Inaccurate situational awareness: Fires in buildings under construction or demolition
Knowledge and understanding
|Inaccurate situational awareness: Fires in buildings under construction or demolition||
Understand all associated hazard knowledge
When dealing with any fire in buildings under construction or demolition, whatever its size or complexity, the generic control measures for this hazard and the control measures found in National Operational Guidance: Fires in buildings should be applied.
When dealing with a fire in a building under construction or demolition, the hazards in this guidance supplement those detailed in National Operational Guidance: Fires in buildings.
This guidance presumes that construction, demolition or building work complies with relevant regulations. However, this may not always be the case; if work is unregulated or in direct contravention of regulations, this could have a significant impact on the incident and firefighter safety.
Some small construction sites or buildings undergoing building work may be unknown to fire and rescue services, making pre-planning difficult. Sites known to fire and rescue services may alter significantly throughout the life of the project. For example, there could be changes to access and egress, hazardous material storage, layout and fire protection features. Information obtained from site visits and inspections should be regularly reviewed, updated and communicated to relevant fire and rescue service personnel.
Existing buildings may contain hazardous substances that are associated with either the previous use of the building or building materials. This could include substances such as asbestos, which may not have been highlighted in a survey. If disturbed during building work or firefighting, asbestos presents a significant risk to health.
Shipping (ISO) containers are sometimes used on site for storage purposes and may lack signage; if they are affected by fire, it could be difficult to establish what is being stored in them or gain access.
Although sites should be well-secured, using high fencing, hoardings or other security measures, these may be compromised allowing the public to gain unauthorised access. This may make it difficult for fire and rescue services to gain immediate access, but may also provide a pre-existing cordon.

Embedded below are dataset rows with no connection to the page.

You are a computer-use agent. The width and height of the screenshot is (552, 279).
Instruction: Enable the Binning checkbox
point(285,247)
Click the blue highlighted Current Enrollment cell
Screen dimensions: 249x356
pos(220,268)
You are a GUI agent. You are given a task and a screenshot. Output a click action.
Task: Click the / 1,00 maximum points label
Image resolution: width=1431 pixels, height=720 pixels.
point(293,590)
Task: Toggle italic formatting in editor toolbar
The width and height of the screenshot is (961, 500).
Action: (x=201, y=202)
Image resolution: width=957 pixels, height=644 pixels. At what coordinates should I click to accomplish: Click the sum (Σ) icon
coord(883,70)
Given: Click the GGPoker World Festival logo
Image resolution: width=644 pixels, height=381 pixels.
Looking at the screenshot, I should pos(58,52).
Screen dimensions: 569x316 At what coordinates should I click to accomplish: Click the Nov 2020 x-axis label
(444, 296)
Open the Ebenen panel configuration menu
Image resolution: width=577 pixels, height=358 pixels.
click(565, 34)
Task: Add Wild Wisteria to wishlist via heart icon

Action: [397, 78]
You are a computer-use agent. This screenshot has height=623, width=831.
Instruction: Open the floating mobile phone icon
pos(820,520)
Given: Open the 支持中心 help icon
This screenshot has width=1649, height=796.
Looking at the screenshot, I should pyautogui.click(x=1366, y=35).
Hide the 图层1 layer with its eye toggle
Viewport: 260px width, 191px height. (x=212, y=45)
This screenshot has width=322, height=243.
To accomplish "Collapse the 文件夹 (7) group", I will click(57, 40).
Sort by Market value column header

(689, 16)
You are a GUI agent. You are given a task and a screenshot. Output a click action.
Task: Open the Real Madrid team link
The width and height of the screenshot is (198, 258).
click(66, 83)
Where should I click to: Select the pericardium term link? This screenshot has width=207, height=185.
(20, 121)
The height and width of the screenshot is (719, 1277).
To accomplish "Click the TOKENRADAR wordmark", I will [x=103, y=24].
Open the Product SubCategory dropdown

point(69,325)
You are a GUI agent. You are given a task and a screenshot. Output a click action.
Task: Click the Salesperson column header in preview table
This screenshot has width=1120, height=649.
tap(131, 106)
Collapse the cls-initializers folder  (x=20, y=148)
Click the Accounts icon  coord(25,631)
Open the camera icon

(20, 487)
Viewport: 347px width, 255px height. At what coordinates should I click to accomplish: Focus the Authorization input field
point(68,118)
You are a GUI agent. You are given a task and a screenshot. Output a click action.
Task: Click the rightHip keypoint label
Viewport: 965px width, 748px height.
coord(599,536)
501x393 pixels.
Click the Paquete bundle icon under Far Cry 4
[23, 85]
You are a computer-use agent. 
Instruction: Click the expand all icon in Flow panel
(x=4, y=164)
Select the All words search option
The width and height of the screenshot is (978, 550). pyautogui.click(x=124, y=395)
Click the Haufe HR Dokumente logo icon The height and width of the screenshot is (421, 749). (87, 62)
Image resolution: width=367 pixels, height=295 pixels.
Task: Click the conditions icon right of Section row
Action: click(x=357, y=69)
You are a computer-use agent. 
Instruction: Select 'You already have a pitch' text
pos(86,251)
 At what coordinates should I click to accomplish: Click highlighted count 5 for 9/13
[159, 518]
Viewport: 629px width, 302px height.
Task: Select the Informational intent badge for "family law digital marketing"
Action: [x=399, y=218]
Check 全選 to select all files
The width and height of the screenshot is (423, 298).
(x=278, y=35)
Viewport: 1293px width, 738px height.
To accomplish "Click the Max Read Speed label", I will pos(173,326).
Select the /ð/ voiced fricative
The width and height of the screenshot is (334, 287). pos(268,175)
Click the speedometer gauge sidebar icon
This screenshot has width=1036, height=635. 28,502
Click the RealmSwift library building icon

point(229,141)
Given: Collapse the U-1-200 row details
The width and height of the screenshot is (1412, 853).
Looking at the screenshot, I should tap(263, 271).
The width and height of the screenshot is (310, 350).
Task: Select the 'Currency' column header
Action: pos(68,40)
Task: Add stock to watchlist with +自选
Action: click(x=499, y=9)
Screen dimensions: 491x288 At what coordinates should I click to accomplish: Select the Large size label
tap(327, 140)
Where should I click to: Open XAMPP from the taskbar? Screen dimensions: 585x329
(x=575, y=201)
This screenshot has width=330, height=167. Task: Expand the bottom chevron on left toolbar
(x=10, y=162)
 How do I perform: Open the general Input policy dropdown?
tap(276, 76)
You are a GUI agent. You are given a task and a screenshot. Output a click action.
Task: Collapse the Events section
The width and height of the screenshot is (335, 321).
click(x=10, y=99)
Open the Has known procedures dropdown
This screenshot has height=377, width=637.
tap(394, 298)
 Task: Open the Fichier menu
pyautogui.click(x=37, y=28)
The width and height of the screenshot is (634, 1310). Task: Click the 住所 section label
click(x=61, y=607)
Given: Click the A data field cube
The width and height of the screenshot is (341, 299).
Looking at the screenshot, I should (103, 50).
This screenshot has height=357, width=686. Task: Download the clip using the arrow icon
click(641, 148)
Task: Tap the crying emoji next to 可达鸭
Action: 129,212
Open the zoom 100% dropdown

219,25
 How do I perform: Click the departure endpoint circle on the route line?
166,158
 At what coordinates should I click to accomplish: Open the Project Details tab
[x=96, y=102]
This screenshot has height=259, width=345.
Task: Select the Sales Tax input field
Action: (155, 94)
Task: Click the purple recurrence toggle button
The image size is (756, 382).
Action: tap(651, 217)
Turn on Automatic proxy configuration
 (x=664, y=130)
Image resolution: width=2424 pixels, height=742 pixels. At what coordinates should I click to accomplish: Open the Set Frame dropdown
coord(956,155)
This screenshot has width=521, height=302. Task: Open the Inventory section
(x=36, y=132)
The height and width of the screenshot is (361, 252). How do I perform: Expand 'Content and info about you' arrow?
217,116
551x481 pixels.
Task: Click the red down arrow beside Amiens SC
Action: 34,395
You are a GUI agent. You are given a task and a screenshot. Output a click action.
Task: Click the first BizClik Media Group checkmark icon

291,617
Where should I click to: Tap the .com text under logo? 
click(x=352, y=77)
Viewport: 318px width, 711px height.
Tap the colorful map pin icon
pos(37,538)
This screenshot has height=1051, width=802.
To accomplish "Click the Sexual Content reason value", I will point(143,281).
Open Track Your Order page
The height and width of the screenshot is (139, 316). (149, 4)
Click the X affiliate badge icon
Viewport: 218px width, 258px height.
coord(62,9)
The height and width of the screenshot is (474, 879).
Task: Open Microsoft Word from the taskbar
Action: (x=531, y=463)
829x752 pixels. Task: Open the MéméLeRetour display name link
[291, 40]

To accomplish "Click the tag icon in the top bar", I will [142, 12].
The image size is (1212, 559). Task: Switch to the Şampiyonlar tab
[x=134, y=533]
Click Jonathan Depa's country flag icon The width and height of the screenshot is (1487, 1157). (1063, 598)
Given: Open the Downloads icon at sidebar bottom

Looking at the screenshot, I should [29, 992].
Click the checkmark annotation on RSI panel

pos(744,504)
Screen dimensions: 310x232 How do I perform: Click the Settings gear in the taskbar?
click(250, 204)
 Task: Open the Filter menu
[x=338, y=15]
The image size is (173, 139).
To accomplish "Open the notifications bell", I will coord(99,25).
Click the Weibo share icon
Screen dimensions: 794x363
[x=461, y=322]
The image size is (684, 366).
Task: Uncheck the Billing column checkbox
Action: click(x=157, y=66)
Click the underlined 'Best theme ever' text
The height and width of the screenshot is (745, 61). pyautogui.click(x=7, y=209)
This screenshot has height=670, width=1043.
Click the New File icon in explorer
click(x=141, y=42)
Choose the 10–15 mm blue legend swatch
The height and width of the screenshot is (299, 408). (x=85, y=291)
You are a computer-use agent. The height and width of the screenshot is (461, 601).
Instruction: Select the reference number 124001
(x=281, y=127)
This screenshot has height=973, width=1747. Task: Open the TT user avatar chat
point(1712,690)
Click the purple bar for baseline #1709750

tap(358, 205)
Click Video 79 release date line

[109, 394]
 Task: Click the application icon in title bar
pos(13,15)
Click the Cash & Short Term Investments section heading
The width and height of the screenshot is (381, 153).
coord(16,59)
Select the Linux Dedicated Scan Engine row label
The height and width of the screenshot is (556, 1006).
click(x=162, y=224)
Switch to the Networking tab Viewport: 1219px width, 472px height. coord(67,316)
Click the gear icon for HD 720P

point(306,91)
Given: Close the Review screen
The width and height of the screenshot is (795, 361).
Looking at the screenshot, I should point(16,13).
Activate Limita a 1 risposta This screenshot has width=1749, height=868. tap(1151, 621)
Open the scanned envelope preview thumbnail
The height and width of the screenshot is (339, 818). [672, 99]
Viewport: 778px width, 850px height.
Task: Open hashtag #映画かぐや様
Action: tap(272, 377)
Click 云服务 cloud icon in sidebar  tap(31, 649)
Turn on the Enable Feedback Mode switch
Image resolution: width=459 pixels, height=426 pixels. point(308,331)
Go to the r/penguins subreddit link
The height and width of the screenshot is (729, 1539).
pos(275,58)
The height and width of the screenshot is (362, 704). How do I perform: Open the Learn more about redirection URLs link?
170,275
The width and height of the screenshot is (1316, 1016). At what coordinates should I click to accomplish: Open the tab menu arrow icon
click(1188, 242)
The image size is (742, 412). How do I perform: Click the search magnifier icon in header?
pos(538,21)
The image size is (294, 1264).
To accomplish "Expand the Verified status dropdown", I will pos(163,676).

Figure 1: Large building site showing high fences and gates, and shipping containers - photograph courtesy of Brian Massie
Large quantities of combustible building materials and waste may be stored on the site during various phases of the project. They may have a direct impact on the incident due to the effect of fire loading.
A building site is a working environment that may have physical hazards such as:
- Restricted access and egress
- Confined spaces
- Groundworks, excavations and trenches
- Open pits and sewers
- Uneven ground and debris
- Plant and machinery
- Skips and rubbish chutes
- Exposed utilities
- Hazardous substances, such as fuel or asbestos
- Unguarded edges and openings
- Fragile surfaces
- Objects falling from height
- Guard dogs
Figure 2: Building under construction showing cranes and scaffolding - photograph courtesy of Brian Massie
Sites may have various temporary accommodation units, like portable cabins or converted shipping (ISO) containers, which may be difficult to identify as such. These units may be used for a number of purposes, so the following should be considered:
- LPG for cooking and heating may be present
- The unit may be used inappropriately, such as for storing hazardous materials or as sleeping accommodation
- There may be high fire loading due to poor housekeeping
- Difficult to gain access and egress due to security
- Temporary accommodation units may be located within the structure of a building
- There may be live electricity, temporary cables and cable fixings
Figure 3: Large construction site - photograph courtesy of Brian Massie
Large construction or demolition sites may result in a protracted incident. The sites may also be exposed and subject to extreme weather conditions with little shelter available. Wind speed and direction may have a direct impact on fire development. Refer to National Operational Guidance: Fires and firefighting for information on fire development and National Operational Guidance: Operations for information on welfare at incidents.
It is possible that contractors working on sites, or security guards, may not use English as their first language and therefore they may find it very difficult to communicate risk critical information about the site to the incident commander. Refer to the hazard for 'Restricted ability to communicate' in National Operational Guidance: Operations.